- TASK STATEMENT:
In the journal entries below, change "shirt" to "poster" and give the passage again, starting with "Hey did you" and going on through "God bless, all.".

I like the comradey.

Today was Joe's last day of work @ Godfathers, it turned out, so I went to eat and say hi. He ended up taking his break and sitting with me and talking, which was super cool. He brought up the dinner party again, just to say, "Man, it was super. The guys were HUGE jerks." That's the thing about Al: he's 100% sincere and honest, to the core, and I knew he was bringing that up because he thought I felt bad, but I knew he meant it 100%. He's just so reassuring. I'm gonna miss him when he goes to college, and I hope we can keep in touch. Now just where did I put his email address? Lol MAN.

Ok, that's all that's noteable for now.

I'm out.

 
07/14/2004
07.14.04 (12:55 pm)   [edit]
Tomorrow is Thursday. The rest of this week will be crazy. I feel like I've been hit by a truck.

Last night I went to work, only to find a card from Shala and a card and a beautiful present from Jessie. How sweet! Though work there can get a bit boring, I like it because I know what's expected of me, and I can concentrateon doing a good job ... there's no pressure to excell beyond the pressure I put on myself to stay busy and do what I do well. And I love hanging around the girls. It's like one big sleepover with an occasional grumpy man who pays for an $18 haircut in quarters. The cash box is *never* gonna live that one down.

In any case, I have to great ready for work because I leave in an hour. I also have to get kiddie lesson plans ready for Morgan, because she's filling in for me tonight. I went downtown to see David @ the Flux today, which was very nice, but very short. Wish there would have been more to talk about. I hope someone saw that the meter had ample time when I left, and took advantage of the coins I had deposited, because let me tell you, I was there about 25 minutes top - long walk back and forth included.

Scott, if you're reading this I found your entry very amusing. :) You're a good writer, and you're a crazy kid. Good + crazy = fun.

You're welcome. ;)

Hey did you like + like = love?

That's what a shirt @ Old Navy told me the other week.

Jon if you're reading this write another entry if you're back, dude! And we need to hook your gf up with one of these. And move Dan over, and get Shelley on here too. We have our work cut out for us. :P

That is all. Must get going. God bless, all.
 
07/12/2004
07.12.04 (6:41 am)   [edit]
[url=http://www.bosson.net/]Link of the day[/url]

So I'm sitting at home, sick, and determined to actually get something done today, while I'm sitting at home, sick. Imagine that! Man, I really need to. I really need this day home - I have about a billion calls to make and things to do ... so I just can't waste this day. I can't. I don't work till 6 PM tonight at the other job, so I absolutely HAVE to make the most of this.

In any case, I thought if I got this out of the way, I'd work better. Maybe not. haha. But anyways, one thing I've been thinking about lately is records in history. Watching the US Olympic trials last night, a couple of world-records were broken, to which the announcers would proclaim, "That's the fastest time in history." Alright, in your history. In recent history. In recorded history. All I know is that there were quite a few years where people either couldn't write this stuff down, they wrote it down and we don't understand it, they wrote it down and it got lost, they didn't think to write it down, etc. This morning I read an odd article on CNN about "possibly the oldest dog in history." Whatever. I was going to propose recorded history, but there are many a record of history during times when 1) if you had an old dog, it was simply an old dog. 2) if you had an old dog, the only people who knew about it were in a 2 mile radius. 3) it didn't mean anything to have an old dog. 4) even if you thought it meant something, you likely weren't in the .1% of civilizaiton who had the skills to write it or articulate it, or you probably didn't have the access to materials. And if somehow you managed to draw the message in a soft-clay stone with your own hieroglyphics, the scribblings undoubtedly got washed away by the rain or pooped on by a bird.

- RECORDED INFORMATION:

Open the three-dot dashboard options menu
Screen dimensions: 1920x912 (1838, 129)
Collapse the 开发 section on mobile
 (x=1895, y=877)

- FULL RESPONSE:
Hey did you like + like = love?

That's what a poster @ Old Navy told me the other week.

Jon if you're reading this write another entry if you're back, dude! And we need to hook your gf up with one of these. And move Dan over, and get Shelley on here too. We have our work cut out for us. :P

That is all. Must get going. God bless, all.